Listening to this double-disc set one can see his point. Each of these song transcriptions reveals haunting music, all the more so for its very strangeness. We hear stops and starts, drones overlaid with circling, hypnotic melodies – the trappings of folk. We hear a Brahmsian waltz in ‘Shoushiki’; a Debussian grasp of colour most obviously in ‘Kele-Kele’; and that mastery of polyphony dignifying a simple song such as ‘Het u Aradi’. Pinning it all together, though, is an emotional rawness: these are pieces that get you in the gut. And, bar one or two exceptions, they are deeply mournful.

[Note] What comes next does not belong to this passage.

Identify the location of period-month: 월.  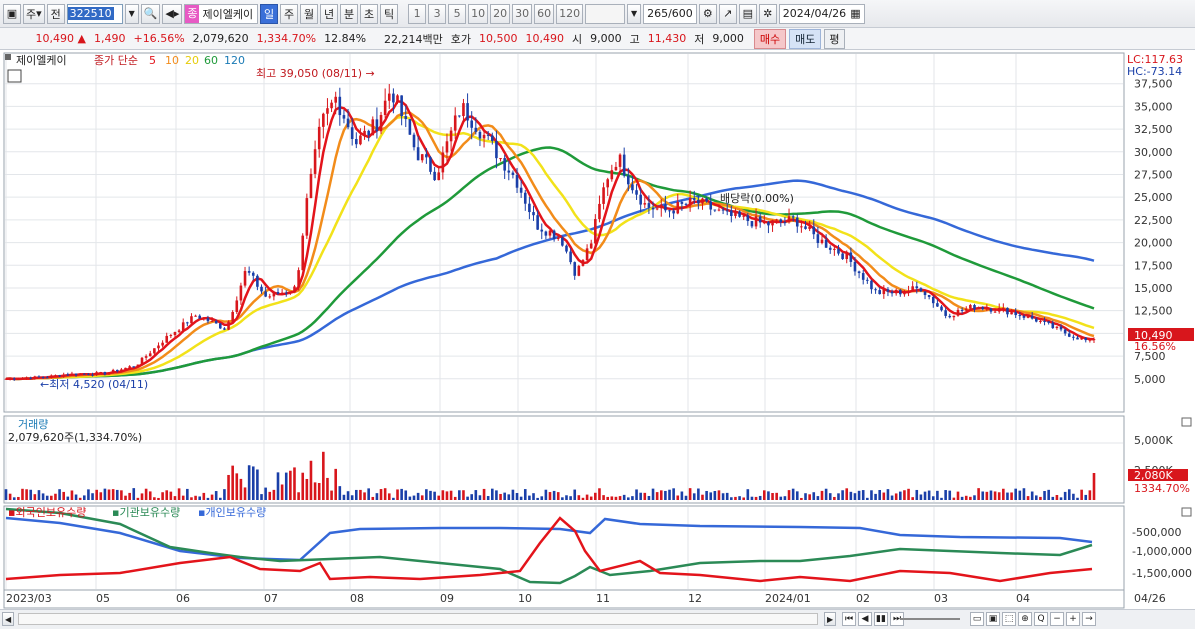
(310, 14).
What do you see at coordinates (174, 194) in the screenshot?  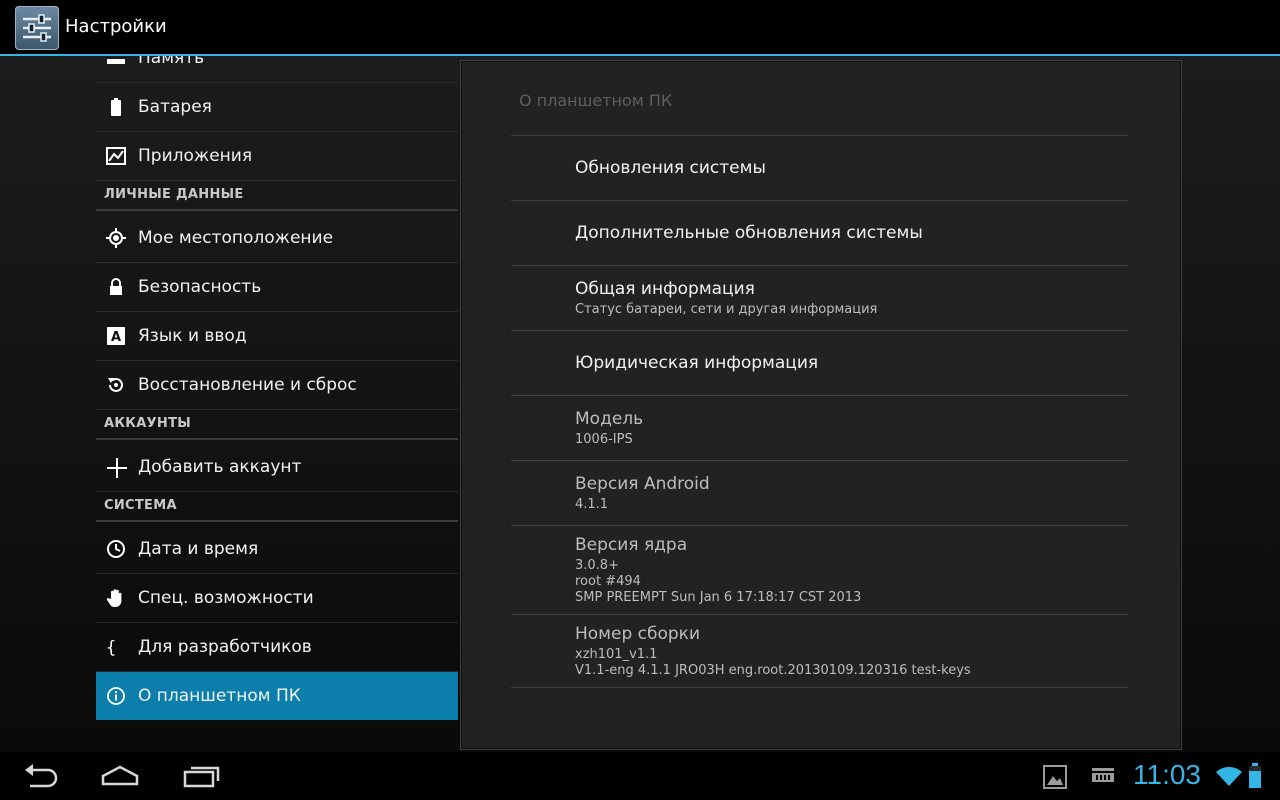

The Hugo Wolf Quartet are equal to this chameleonic music: listen to how nimbly they transition from ‘Haberban’, a robust work that begins much like Lalo’s Symphonie espagnole, to the bare, folk-drenched world of ‘Keler Tsoler’. But it’s the piano music that leaves the deepest mark, showcasing the glossy sound of Arthur Aharonyan. His is an understated approach, highlighting the works’ fragility. More importantly, it’s an approach that allows space to breathe, demonstrating that, in this music, the silences carry as much weight as the notes.